From this time forth he never shared a smile
With mortal creature. An Inhabitant
Of that same town, in which the pair had left
So lively a remembrance of their griefs,
By chance of business, coming within reach
Of his retirement, to the forest lodge
Repaired, but only found the matron there,
Who told him that his pains were thrown away,
For that her Master never uttered word
To living thing--not even to her.--Behold!

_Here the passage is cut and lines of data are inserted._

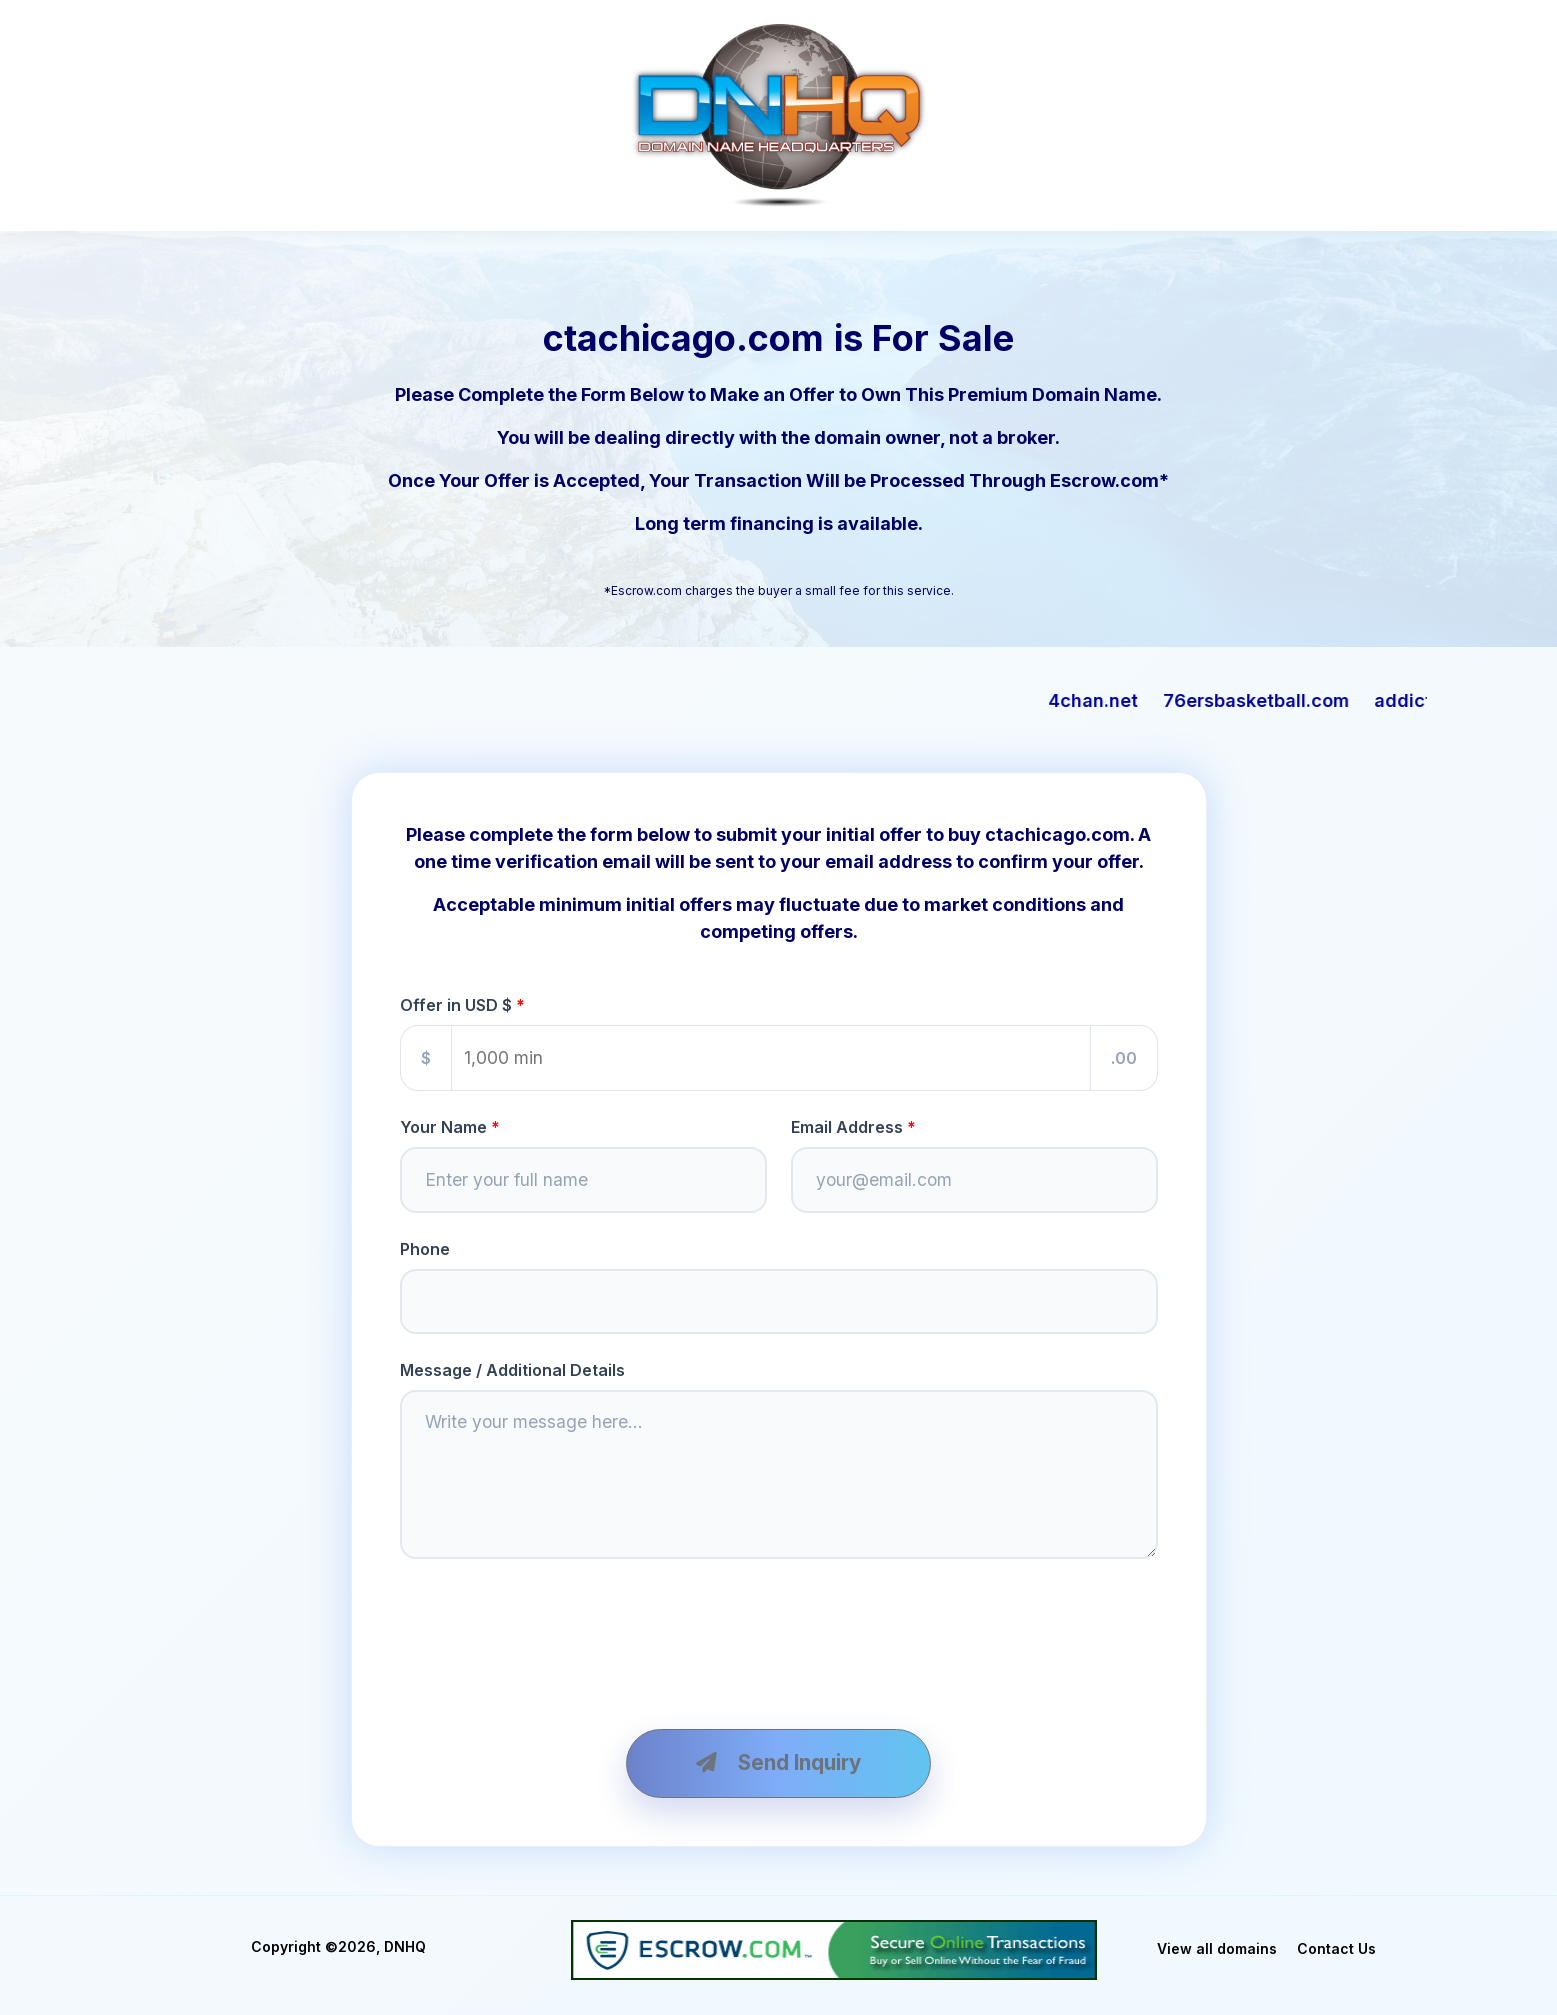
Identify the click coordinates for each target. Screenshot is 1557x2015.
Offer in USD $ (456, 1005)
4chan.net (1149, 700)
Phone (425, 1250)
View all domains (1217, 1953)
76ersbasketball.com (1312, 700)
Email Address (847, 1127)
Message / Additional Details (512, 1372)
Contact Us (1336, 1953)
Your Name (443, 1127)
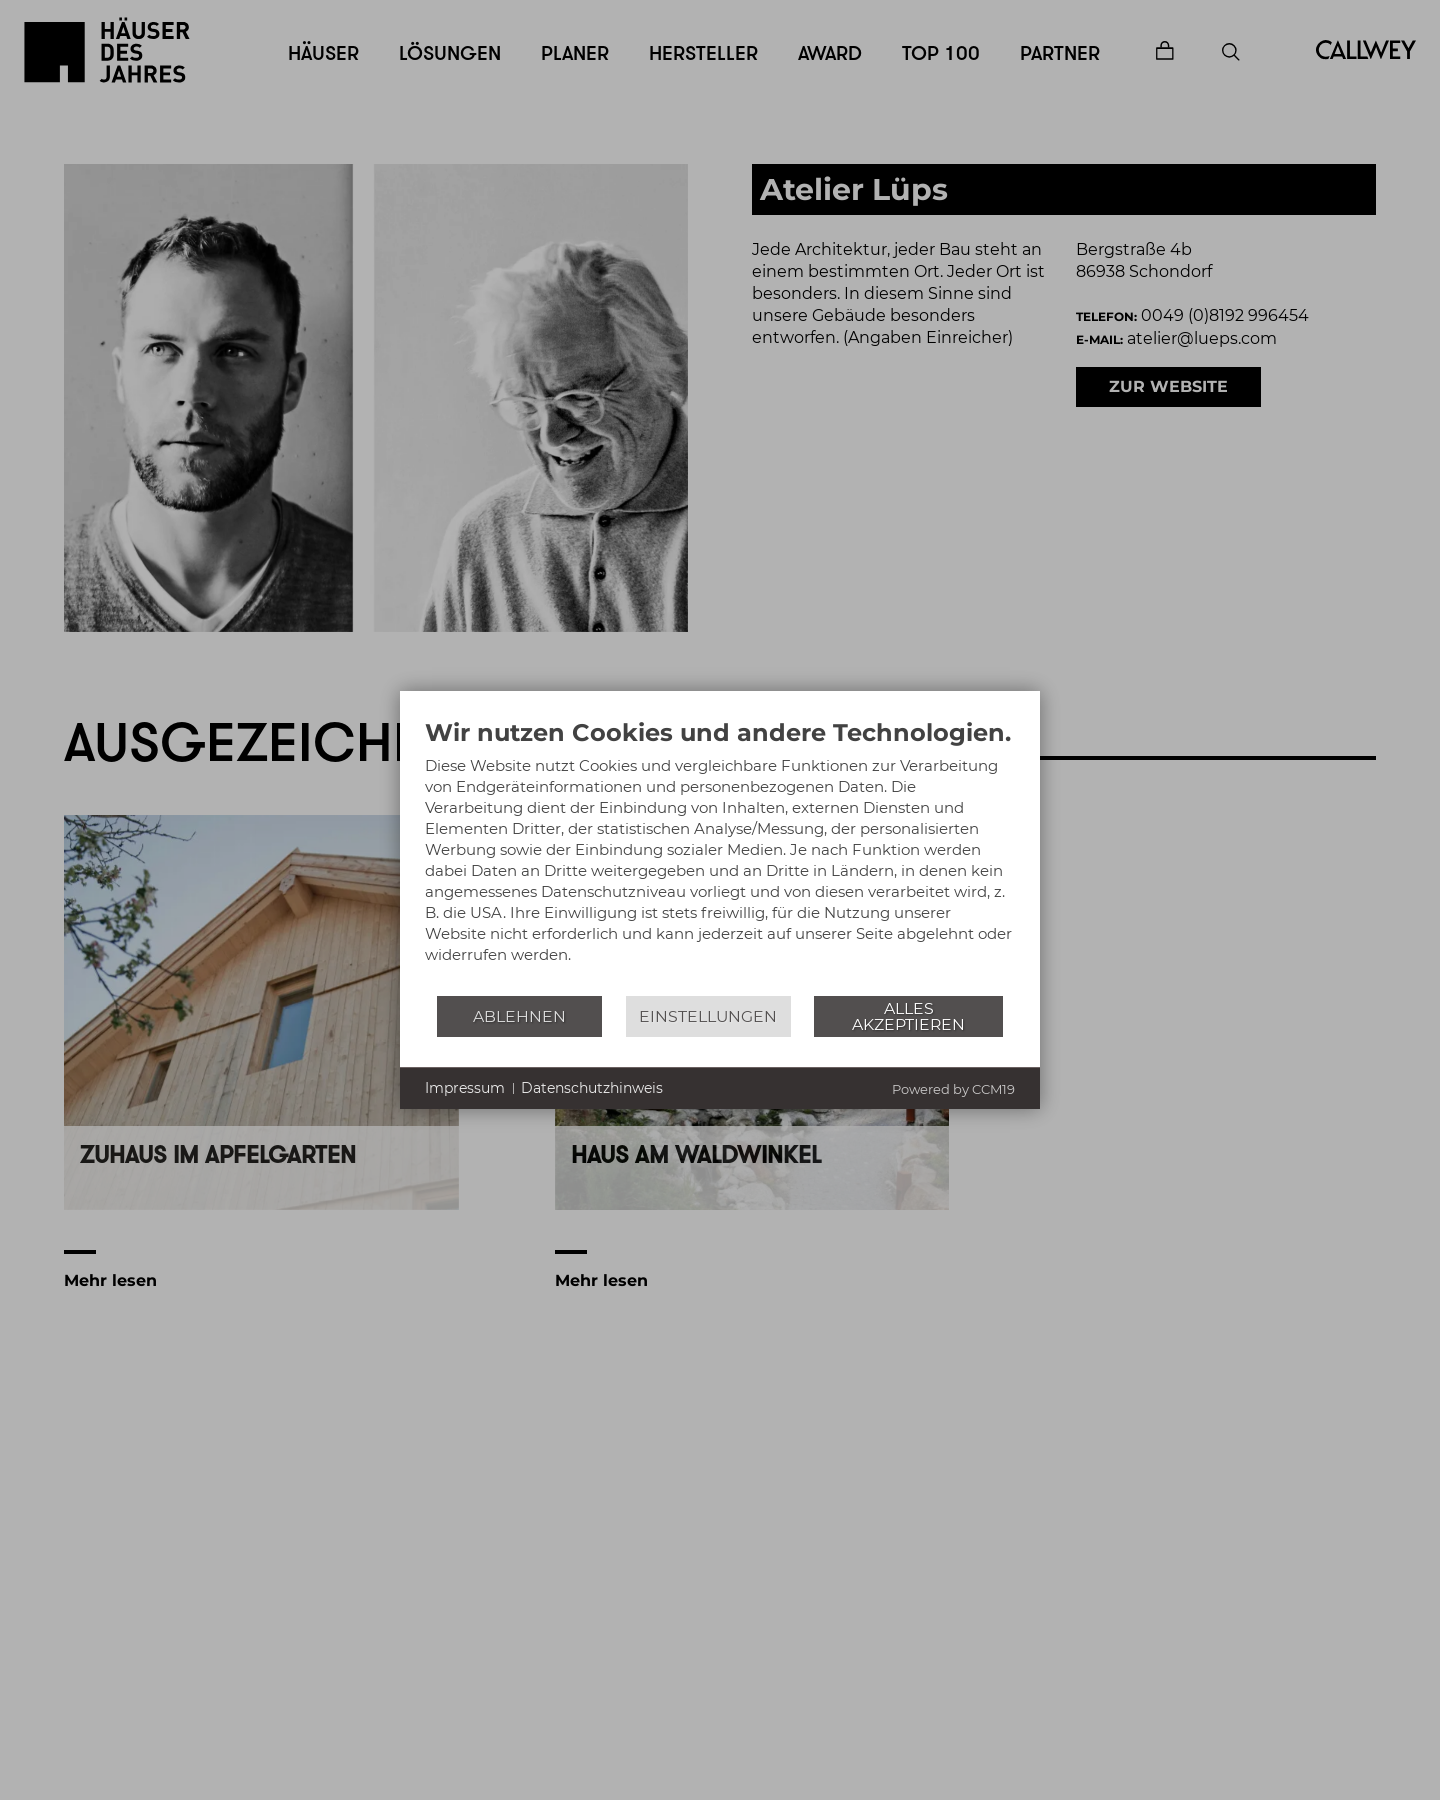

While they were speaking, Vaudracour approached;
But, seeing some one near, as on the latch
Of the garden-gate his hand was laid, he shrunk--
And, like a shadow, glided out of view.
Shocked at his savage aspect, from the place
The visitor retired.
Thus lived the Youth
Cut off from all intelligence with man,
And shunning even the light of common day;
Nor could the voice of Freedom, which through France
Full speedily resounded, public hope,
Or personal memory of his own deep wrongs,
Rouse him: but in those solitary shades
His days he wasted, an imbecile mind!